Tony Bai - 一个程序员的心路历程

十一月 7, 2011

上个周末花了些时间将《Pro Git》（Git高手进阶之必读书籍，严重推荐^_^）快速地浏览了一遍，在感叹于Git强大的同时，也见识到了Git的复杂。可以肯定的是Git学习曲线远没有学习Subversion那样平坦。比如，Subversion工作目录下的文件只有三种状态：Untracked、Modified和Committed(即Unmodified)；而以Git本地工作目录下则有四种状态：Untracked、Staged、Modified和Committed(即Unmodified)。虽然只多出了一种状态，但感觉其复杂度又上了一个台阶。

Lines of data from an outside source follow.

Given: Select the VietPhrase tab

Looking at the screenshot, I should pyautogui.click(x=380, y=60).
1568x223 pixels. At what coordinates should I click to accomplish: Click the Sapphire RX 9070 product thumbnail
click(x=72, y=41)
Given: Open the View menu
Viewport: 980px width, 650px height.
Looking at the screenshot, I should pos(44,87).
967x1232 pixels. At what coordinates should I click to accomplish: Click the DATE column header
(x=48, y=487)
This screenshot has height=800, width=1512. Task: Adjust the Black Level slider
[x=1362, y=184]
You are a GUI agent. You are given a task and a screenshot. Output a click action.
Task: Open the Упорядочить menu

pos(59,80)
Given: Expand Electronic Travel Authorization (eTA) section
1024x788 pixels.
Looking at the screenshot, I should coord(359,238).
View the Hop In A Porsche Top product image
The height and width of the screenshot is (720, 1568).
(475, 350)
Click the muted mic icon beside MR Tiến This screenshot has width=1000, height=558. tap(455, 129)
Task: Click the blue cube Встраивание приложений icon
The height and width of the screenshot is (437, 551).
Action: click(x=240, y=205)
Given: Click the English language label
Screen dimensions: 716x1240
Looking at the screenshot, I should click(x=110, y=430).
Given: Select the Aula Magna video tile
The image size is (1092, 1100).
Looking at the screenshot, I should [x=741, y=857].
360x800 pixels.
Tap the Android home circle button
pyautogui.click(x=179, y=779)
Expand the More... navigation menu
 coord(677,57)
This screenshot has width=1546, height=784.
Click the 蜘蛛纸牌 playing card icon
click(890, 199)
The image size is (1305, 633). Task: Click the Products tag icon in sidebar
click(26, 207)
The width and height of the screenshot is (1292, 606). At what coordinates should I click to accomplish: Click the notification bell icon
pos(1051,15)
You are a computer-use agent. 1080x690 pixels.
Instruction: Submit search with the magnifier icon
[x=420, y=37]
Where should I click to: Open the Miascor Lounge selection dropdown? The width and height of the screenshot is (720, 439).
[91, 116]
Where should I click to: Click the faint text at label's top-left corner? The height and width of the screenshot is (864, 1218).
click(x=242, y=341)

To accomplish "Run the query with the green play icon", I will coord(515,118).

Git在这里只是一个引子，我真正要说的还是设计模式，只不过这个模式对应的例子实现与Git的一个命令相关罢了。这个命令就是Git status。Git status可以根据当前工作目录下文件的不同状态输出不同的提示信息，例如，对于工作目录中处于"未跟踪"状态的文件foo.txt，Git会输出下面信息：
$ git status
# On branch master
#
# Untracked files:
# (use "git add [file]…" to include in what will be committed)
#
# foo.txt
nothing added to commit but untracked files present (use "git add" to track)

而对于工作目录下处于已修改(modified)，但未缓存(unstaged)的文件foo.txt，它的输出就会变成：
$ git status
# On branch master
# Changed but not updated:
#   (use "git add [file]…" to update what will be committed)
#   (use "git checkout — [file]…" to discard changes in working directory)
#
#    modified:   foo.txt
#
no changes added to commit (use "git add" and/or "git commit -a")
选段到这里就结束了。